SA startup Aweza launches medical translation app
1 March 2019
South African startup Aweza has partnered the Council for Scientific and Industrial Research’s (CSIR) elite Human Language Technology Research team to launch a medical text-to-speech pilot of its app, named AwezaMed.
The original Aweza app, which was developed in 2014 to help South Africans overcome language barriers, has been redeveloped and rewritten to cater specifically to the medical industry.
It allows doctors and medical staff to easily communicate with patients in their own language, thus reducing the language barrier that causes misunderstandings and misdiagnoses. Each of the 1,800 medical phrases and questions are translated into three national languages, and synthesised into audio using the CSIR’s text-to-speech engine.

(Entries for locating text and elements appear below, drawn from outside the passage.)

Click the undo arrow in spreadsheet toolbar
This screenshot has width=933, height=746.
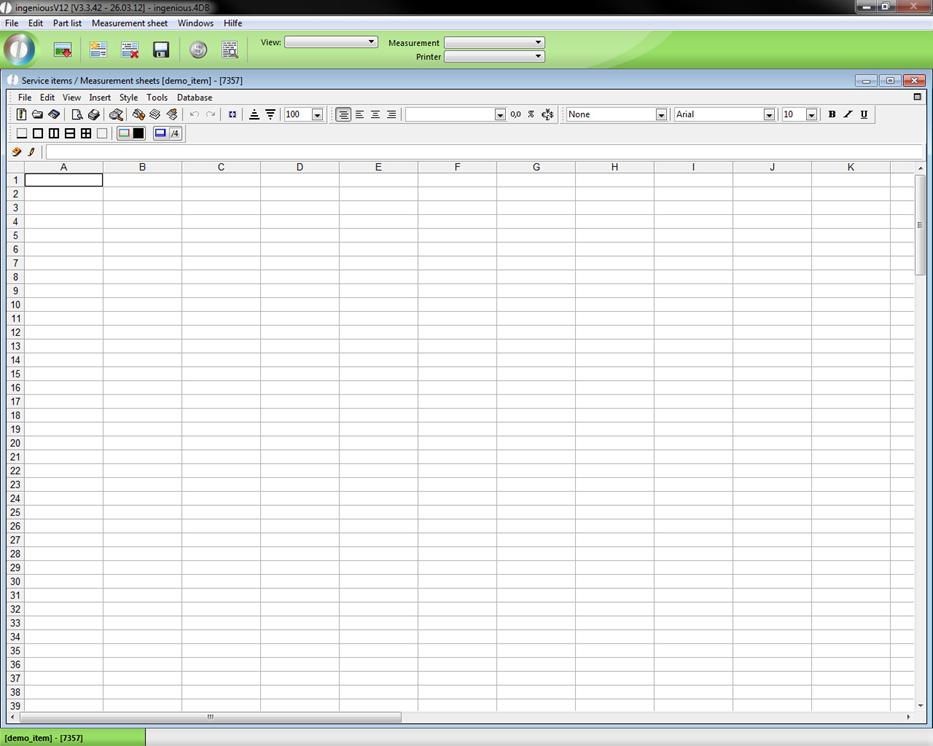(194, 115)
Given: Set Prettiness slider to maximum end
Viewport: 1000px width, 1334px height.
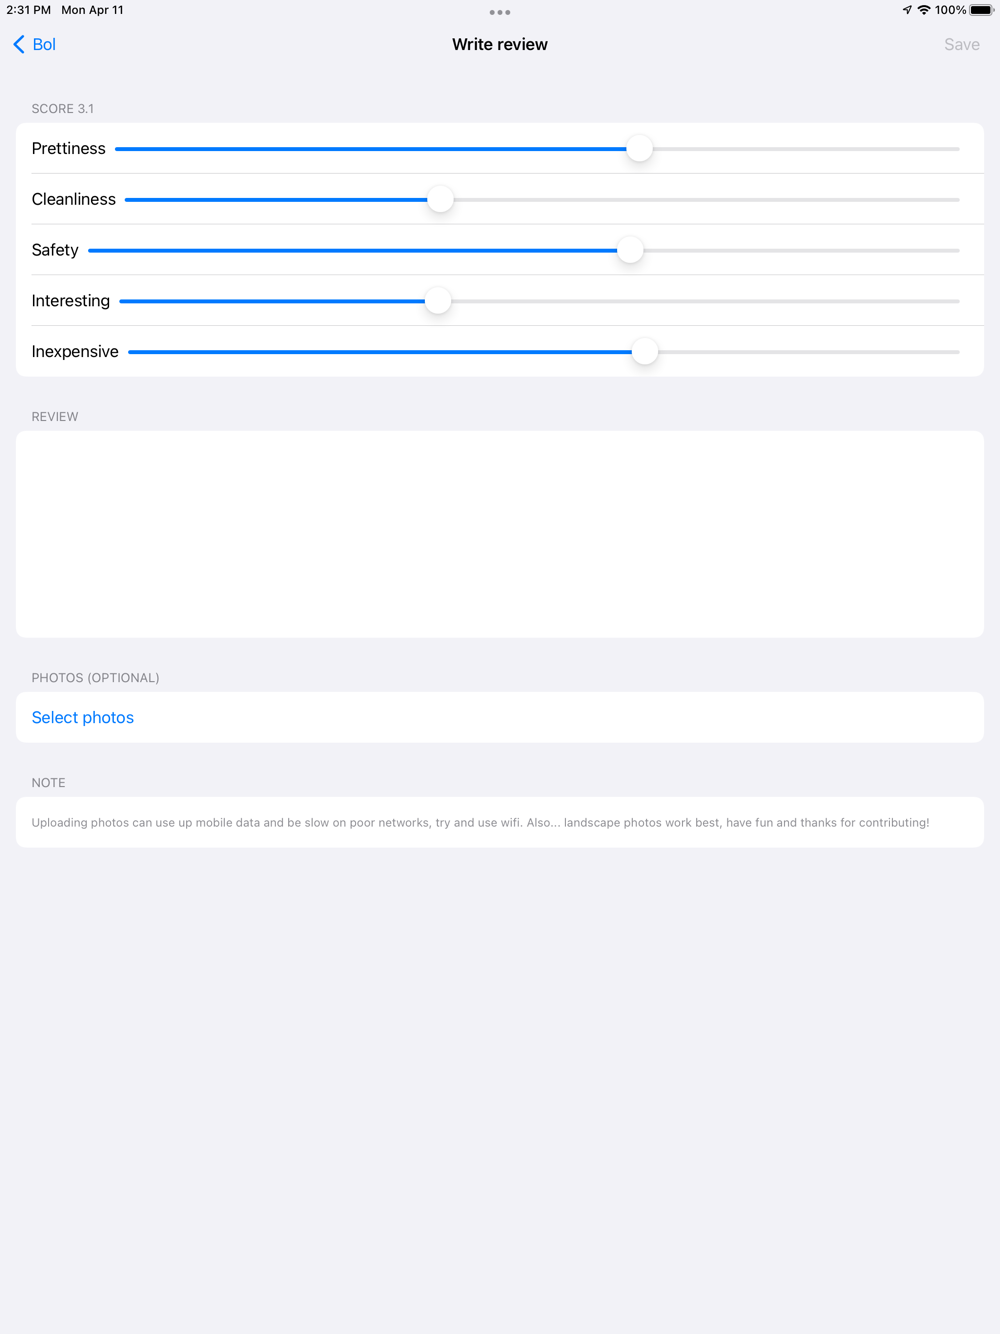Looking at the screenshot, I should point(957,149).
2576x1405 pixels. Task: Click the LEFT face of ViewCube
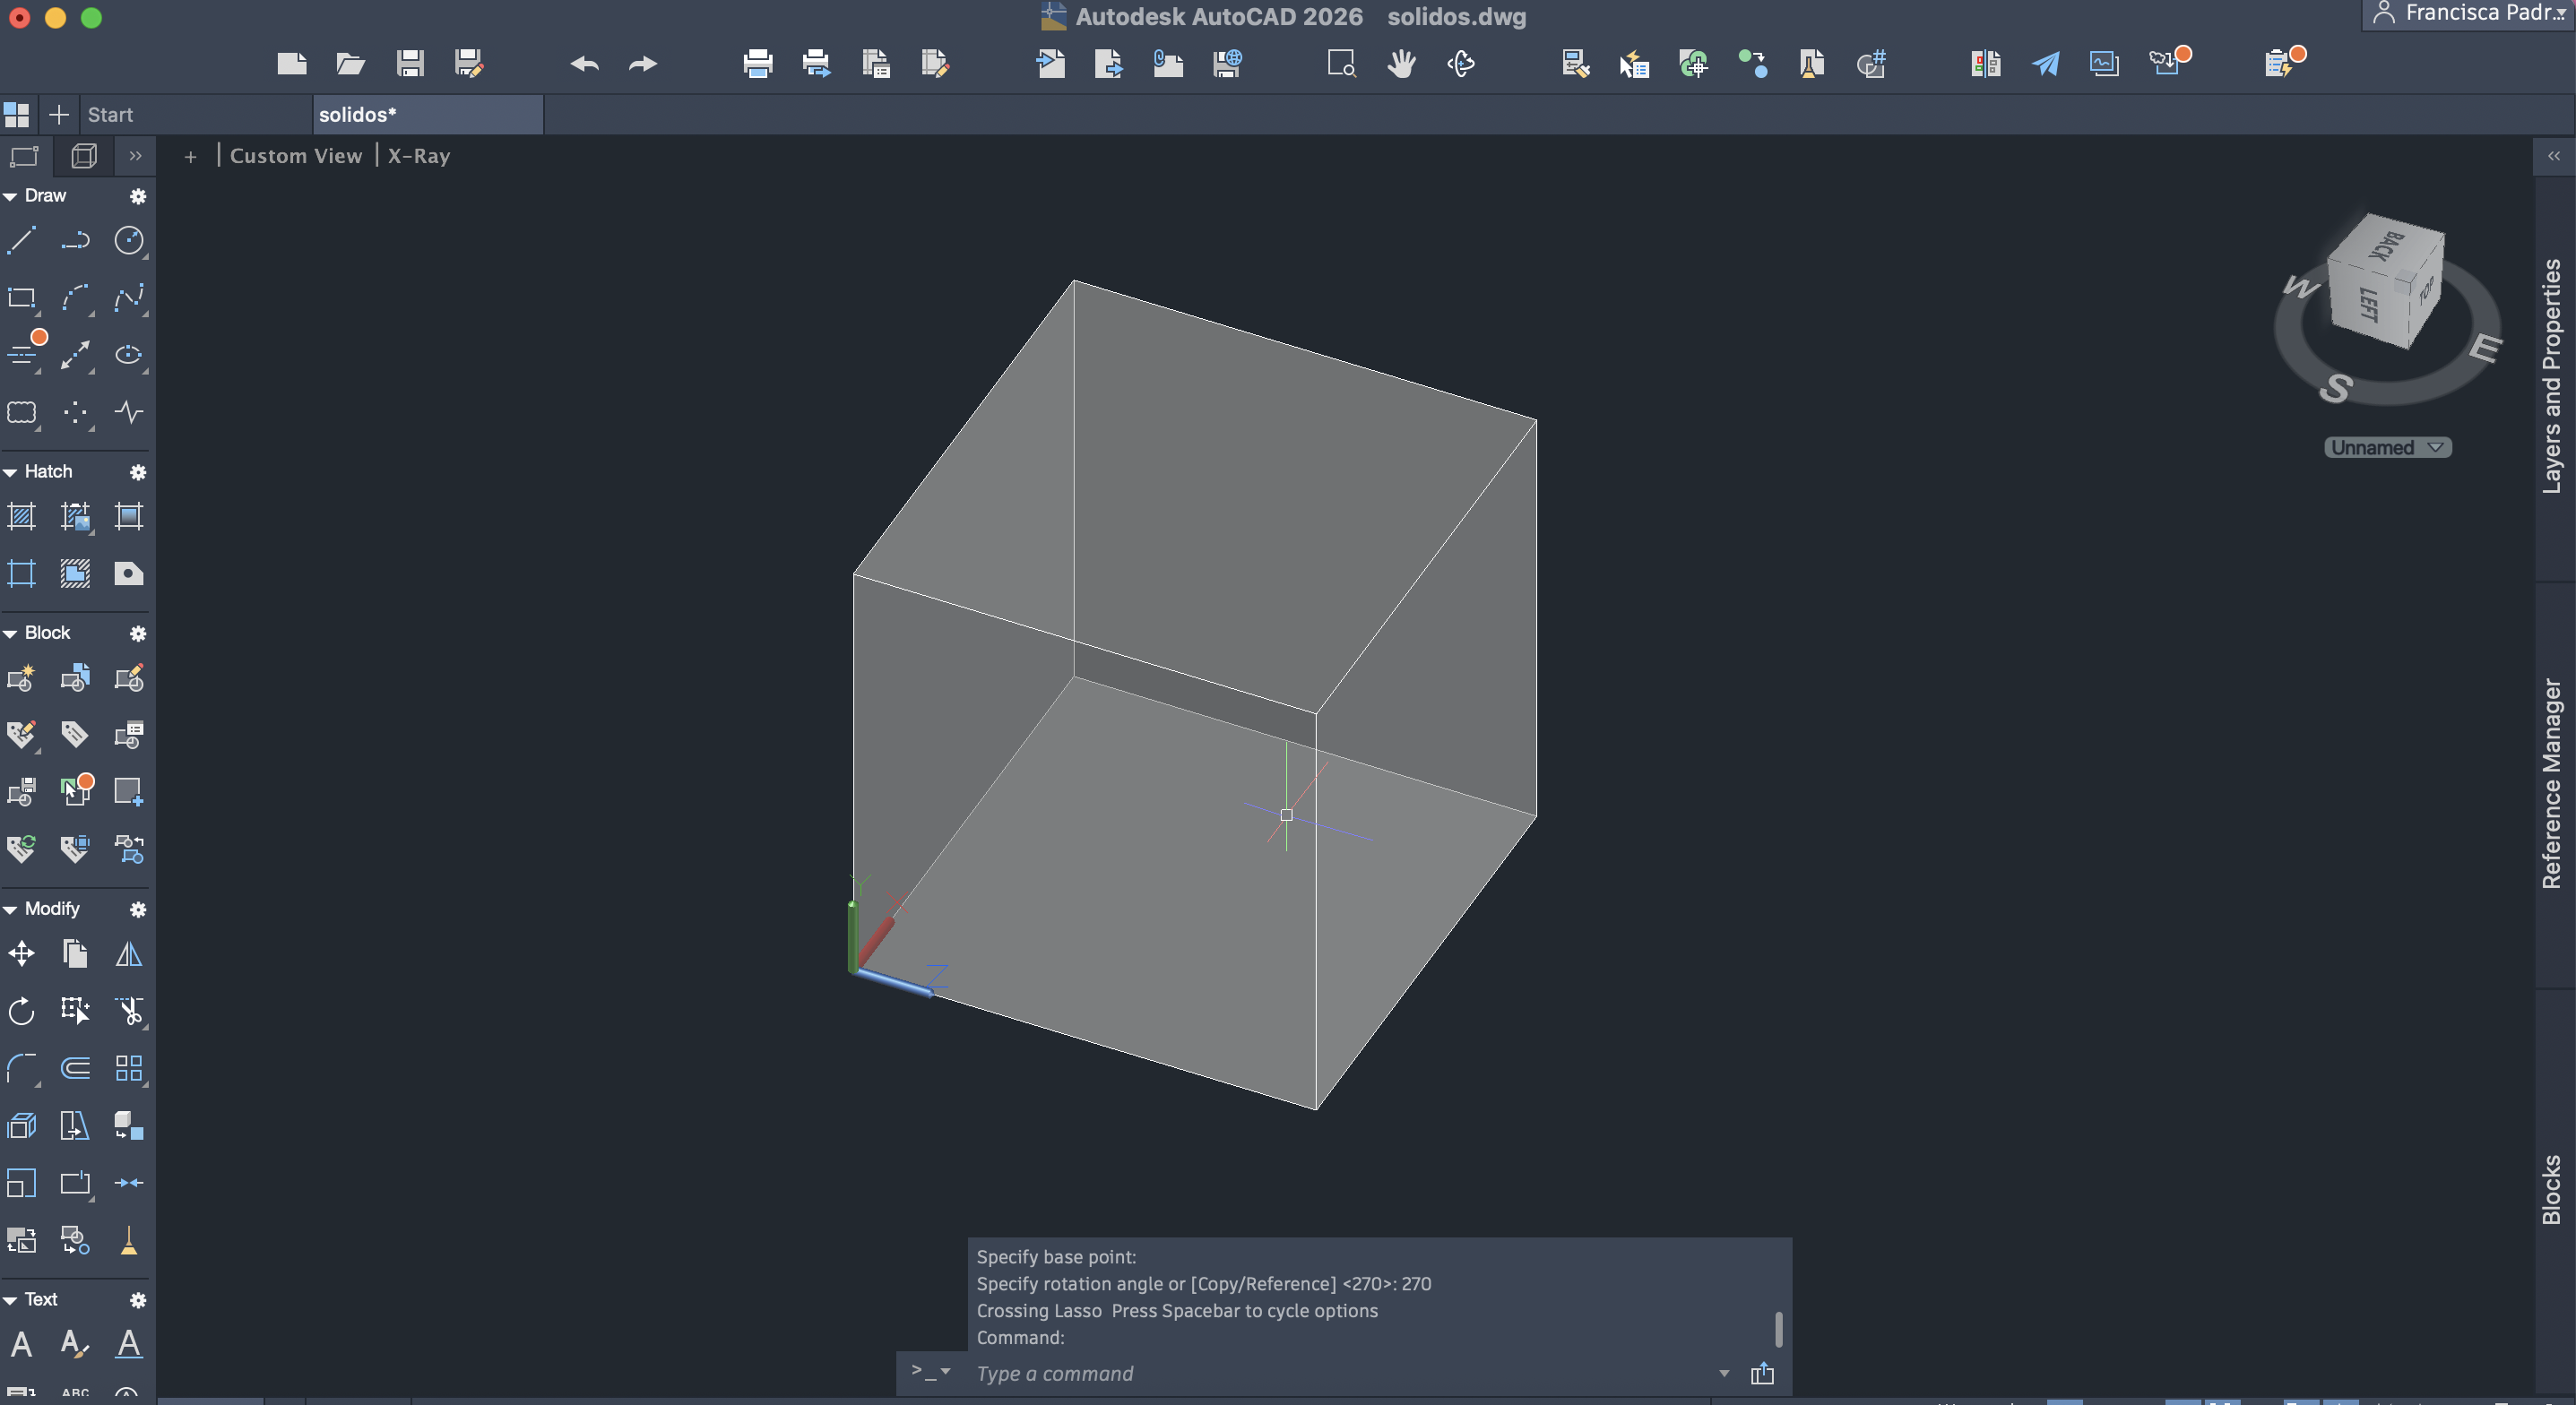coord(2367,304)
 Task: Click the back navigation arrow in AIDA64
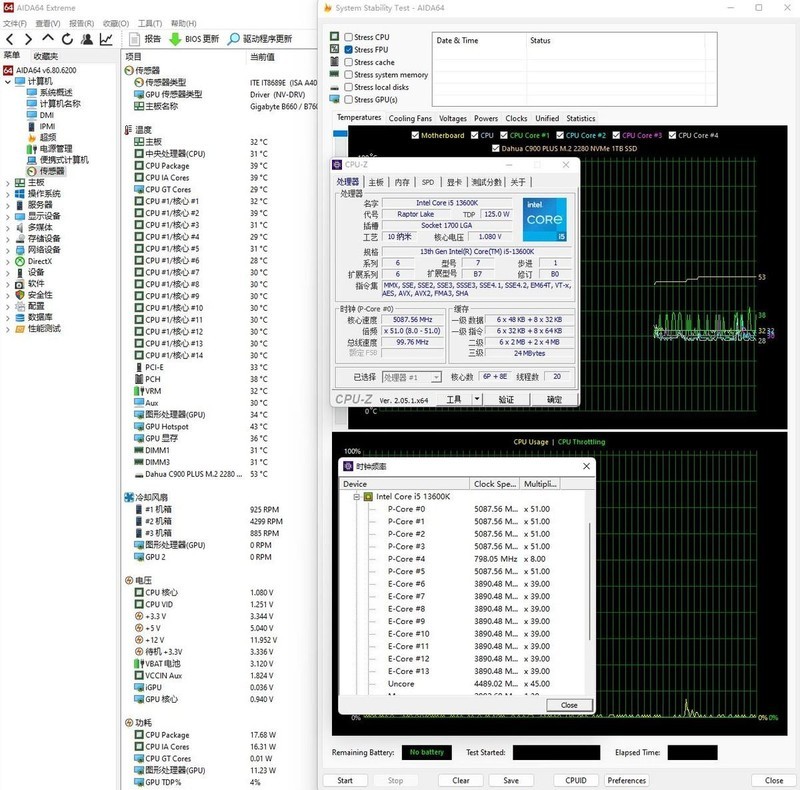(x=11, y=39)

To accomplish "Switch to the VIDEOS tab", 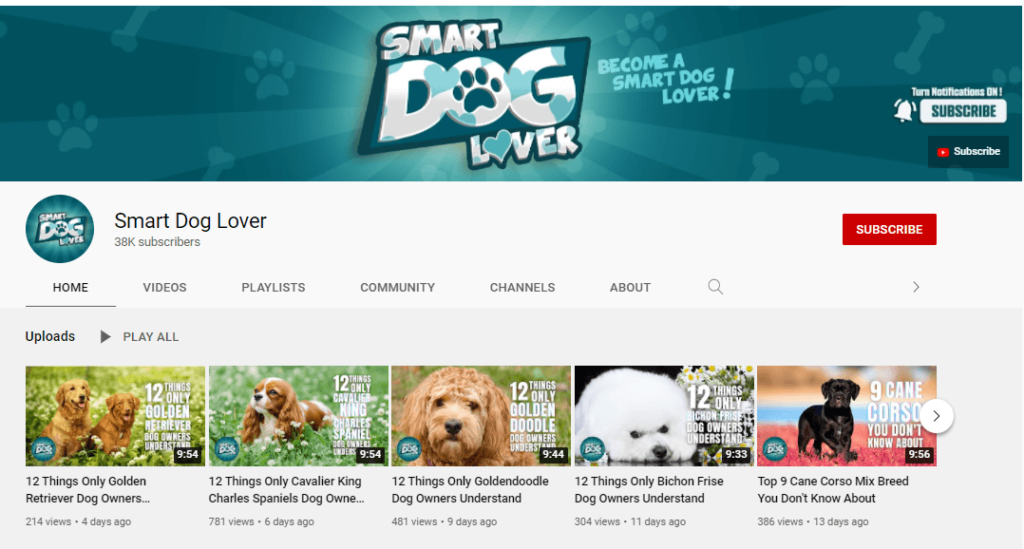I will click(x=164, y=287).
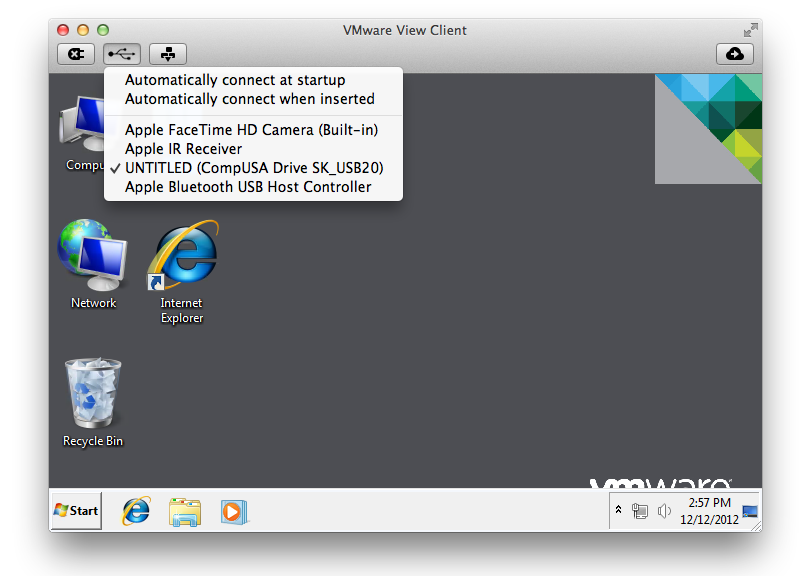The height and width of the screenshot is (576, 805).
Task: Click the volume speaker tray icon
Action: pyautogui.click(x=664, y=511)
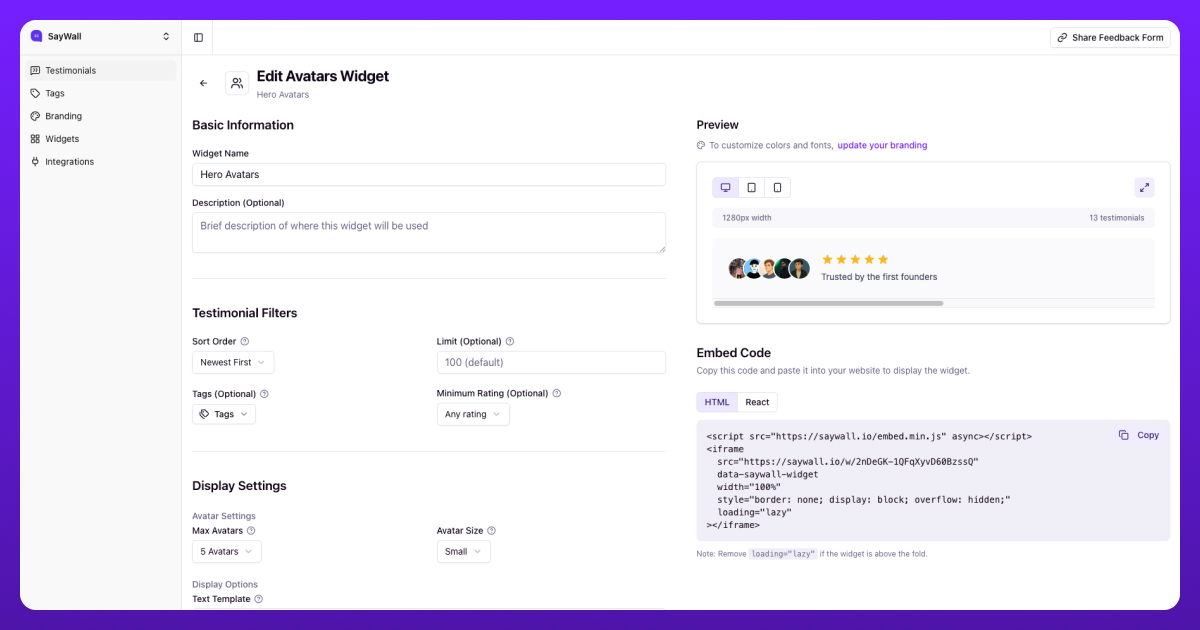Screen dimensions: 1200x630
Task: Switch preview to mobile view
Action: coord(776,187)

“Aweza and I have come a long way since 2014, with a lot of hard lessons learnt and personal sacrifices made along the way,” said Glenn Stein, founder and lead developer of Aweza.
“I rebuilt the app from scratch; it’s easier to use and a lot more stable, as technology has improved dramatically in the past four years. I’ve dreamt of building a language-translation app in the medical space since I first started working on Aweza – an app that reduces misunderstandings in the medical sector caused by language barriers. Aweza has now come into its own.”
Aweza and the CSIR team will be piloting the app in 10 rural and urban public clinics and hospitals across South Africa. The trial will make the app available to doctors and medical staff, either via tablets provided or their own mobile devices.
While the AwezaMed pilot and the development of the CSIR’s speech technology pipeline was funded by the Department of Arts and Culture, the app redevelopment was funded by Aweza itself, which is now running a crowdfunding initiative to raise funds for the next phase of development and to launch an Android app.
The next project, AwezaEd, is also underway. A sister project to AwezaMed, AwezaEd is being built in partnership with FastAcademy’s FastMaths, which was initially funded by the Michael and Susan Dell Foundation. The focus is again on addressing language barriers, but this time within the education system.